P.S. It uses the TP4057 IC chip
http://www.tpmicro.com/goods.php?id=48

My writeup here

However, must say, awesome writeup as usual HKJ…love to see the CC/CV curve in the graphs :slight_smile:

I love the size, and that it uses the same usb cable as my Kindle and tablet. Very convenient. Not crazy about the weak usb port. I hope they fix that usb port. It'd be really awesome if that added nimh charging capability.

I have never had this kind of problems, but I am usual careful when plugging and unplugging small connectors.

Micro usb is the usb connector that has the longest life (most mating cycles).

That would give heat problems and in my opinion a single channel is to little for AA(A) batteries.

Why would it cause heat problems?

Single channel would be perfect for me. Zebralight H52. It'd be nice to carry both battery types and have one charger work for both.

It’s not the connector that is the problem…it is the physical mounting of the connector on the PCB inside the charger that is the problem


This is the type of USB connector on the Miller Version 6, it’s a surface mount but has the thru hole feet, as you see they hang thru the board and are soldered in the board, MUCH stronger than the below


This is a SMD surface mount, notice the feet go out away (like wings rather than claws), they are soldered to pads on the board, as we know solder on chromed metal doesn’t stick all that well…thus a good tug lifts the feet, pulling the teeny pins usually breaking them…which means kaput charger

Externally they look the exact same…until you see the board, you don’t know if you have the stronger USB Micro connection or not…some USB micro connectors only have one foot to solder down, most of the USB Mini have two

Problems may be to strong a word, but instead of having 0.7 watt of heat it will have 1.4 watt of heat to get rid of, due to the lower voltage on the battery.

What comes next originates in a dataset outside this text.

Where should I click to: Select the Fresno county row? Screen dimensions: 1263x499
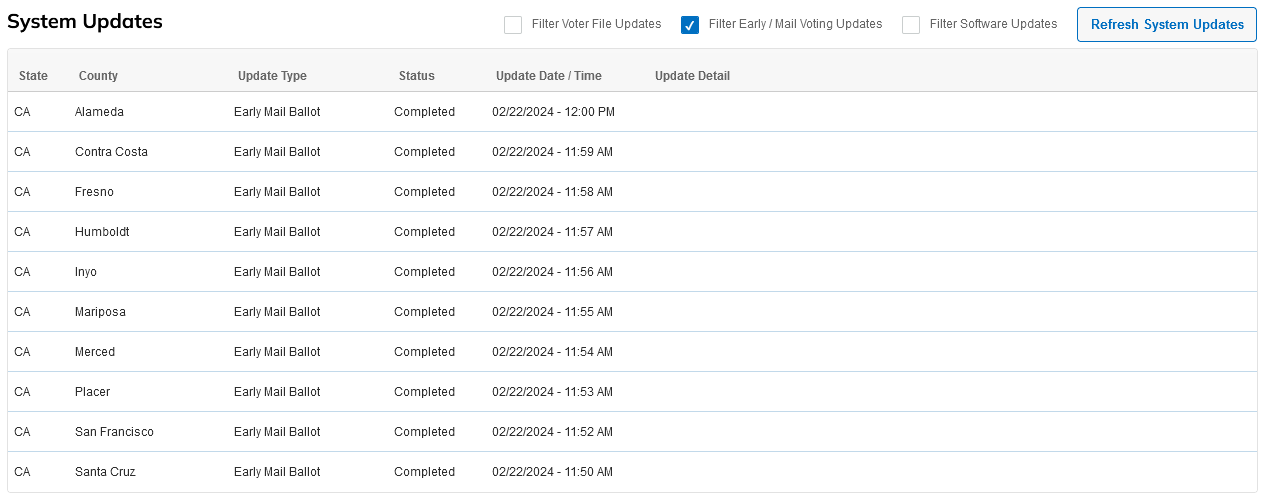coord(632,192)
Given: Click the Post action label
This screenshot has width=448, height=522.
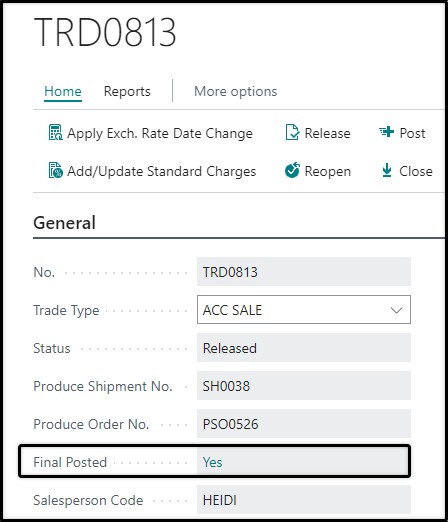Looking at the screenshot, I should [412, 133].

I was thinking of getting a few as gift chargers, but my only concern is if this charger has reverse battery protection?

Thanks for the review.

Edit, just found the data sheet, it looks like it does. I think I answered my own question.

Yup…put the battery in backwards the charging LED goes out…ask me how I know :wink:

The Xtar MC1 seems like an excellent choice for a car, cigarette lighter, usb adapter, since it sounds like it handles fluctuations.

Am I correct, and if so, running or not running the car should make no difference?

They charge great…500mA but charge VERY good…and are teeny tiny

Being without a microcontroller it handles fluctuations easy, i.e. solar panel or car ought to work well.

But it can probably not handle spikes from the electric supply, the 12V -> 5V adapter must handle that.

The car charger is an authentic AT&T Micro-USB Car Charger with USB Port 2Amp, so I guess that it would handle the spikes?

I just realized that my small Rosewill inverter has a USB 1Amp port, so it would probably handle spikes better than the above. Rosewill 150W Can Sized Silent Car Inverter with 1Amp USB Port RCP-E150C - Newegg.com

well it only is sooo slow, takes 10h to get a 2600 mah protected eagletac battery from 3.6 to 4.2
(yes indeed 10+ hours!)

Are you sure? Should be around 6 hrs.